■ Exercise directions
Return the records word for word. Pictures do not belong in the copy.

■ Given records
══════
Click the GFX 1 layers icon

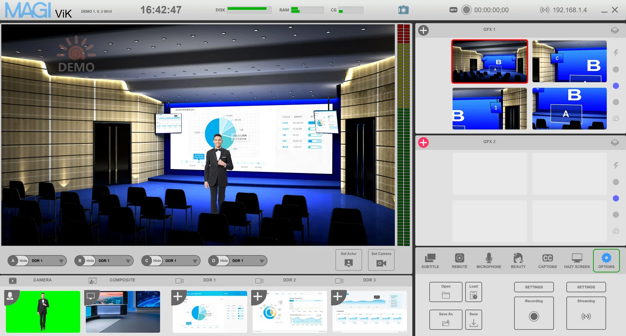point(615,30)
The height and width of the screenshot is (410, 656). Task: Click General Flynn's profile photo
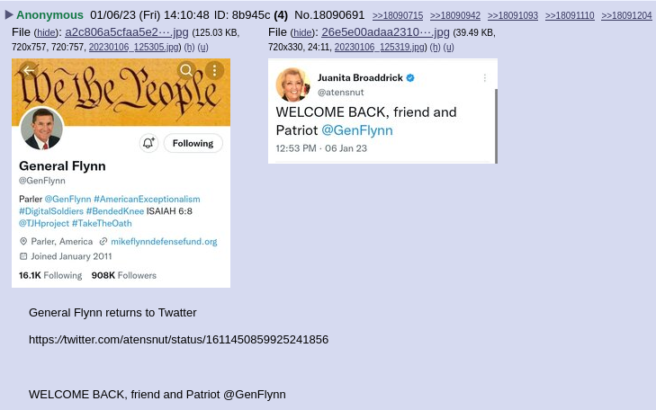click(x=41, y=129)
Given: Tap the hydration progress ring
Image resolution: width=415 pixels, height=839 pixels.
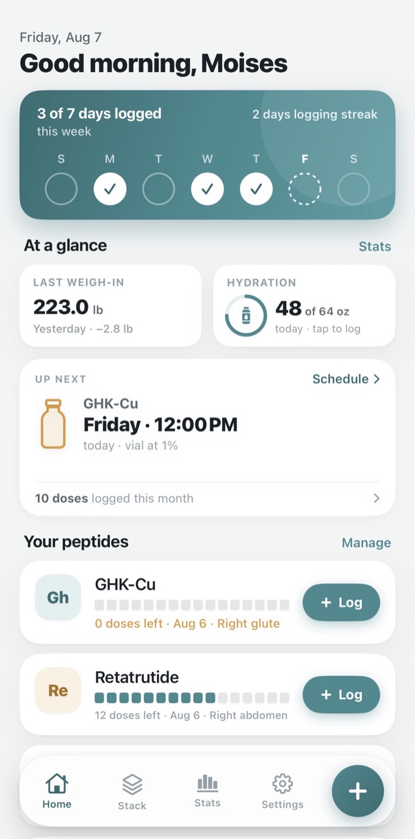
══════
■ Output for this exercise
Click the GFX 1 layers icon

point(615,30)
The height and width of the screenshot is (410, 656). Task: Click General Flynn's profile photo
click(x=41, y=129)
Given: Tap the hydration progress ring
Image resolution: width=415 pixels, height=839 pixels.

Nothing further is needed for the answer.